RNA interference (RNAi) is a mechanism in molecular biology where the presence of certain fragments of double-stranded RNA (dsRNA) interferes with the expression of a particular gene which shares a homologous sequence with the dsRNA. RNAi is distinct from other gene silencing phenomena in that silencing can spread from cell to cell and generate heritable phenotypes in first generation progeny when used in Caenorhabditis elegans.

Before RNAi was well characterized, it was called by other names, including post transcriptional gene silencing and transgene silencing. Only after these phenomena were characterized at the molecular level was it obvious that they were the same phenomenon.

The use of RNA to reduce expression in plants has been a common procedure for many years. Single-stranded antisense RNA was introduced into plant cells that hybridized to the cognate, single-stranded, sense messenger RNA. While scientists first believed that the resulting dsRNA helix could not be translated into a protein, it is now clear that the dsRNA triggered the RNAi response. The use of dsRNA became more widespread after the discovery of the RNAi machinery, first in petunias and later in roundworms (C. elegans).
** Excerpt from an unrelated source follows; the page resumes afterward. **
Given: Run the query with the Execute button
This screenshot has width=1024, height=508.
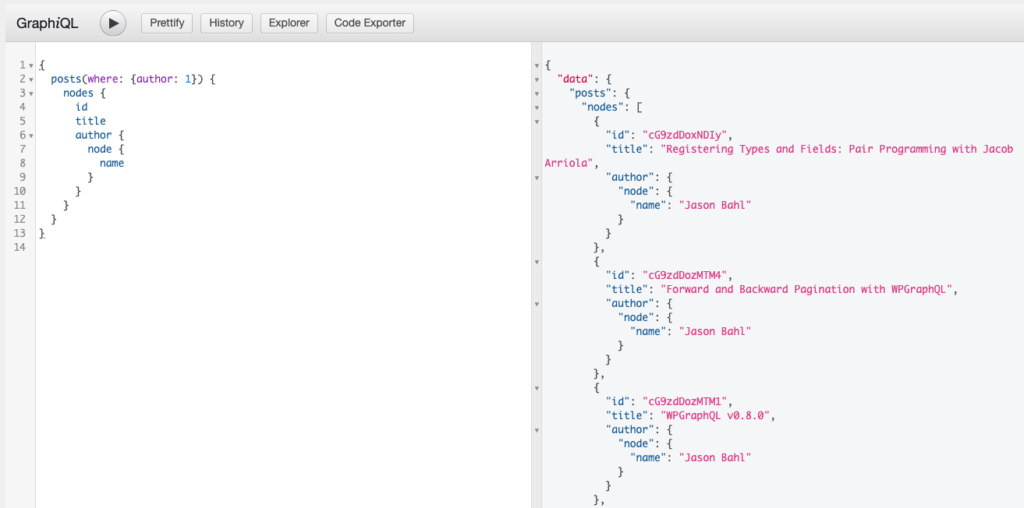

RNAi appears to be a highly potent and specific process which is actively carried out by special mechanisms in the cell, known as the RNA interference machinery. While not all details of this mechanism are known, it appears that the machinery, once it finds a double-stranded RNA molecule, cuts it up with an enzyme known as Dicer, separates the two strands, and then proceeds to destroy other single-stranded RNA molecules that are complementary to one of those segments. dsRNAs direct the creation of small interfering RNAs (siRNAs) which target RNA-degrading enzymes (RNAses) to destroy transcripts complementary to the siRNAs.

The life cycle and replication of many viruses involves a double-stranded RNA stage, so it is likely that the RNA interference machinery evolved as a defense against these viruses. The machinery is however also used by the cell itself to regulate gene activity: certain parts of the genome are transcribed into microRNA, short RNA molecules that fold back on themselves in a hairpin shape to create a double strand. When the RNA interference machinery detects these double strands, it will also destroy all mRNAs that match the microRNA, thus preventing their translation and lowering the activity of many other genes. This mechanism was first shown in the "JAW microRNA" of Arabidopsis; it is involved in the regulation of several genes that control the plant's shape. The mechanism has also been shown in many other eukaryotes; by now, some 330 microRNAs have been detected in humans.

RNAi has been linked to various cellular processes, including the formation of centromeric structure [1] and gene regulation, through microRNAs and heterochromatin formation[2].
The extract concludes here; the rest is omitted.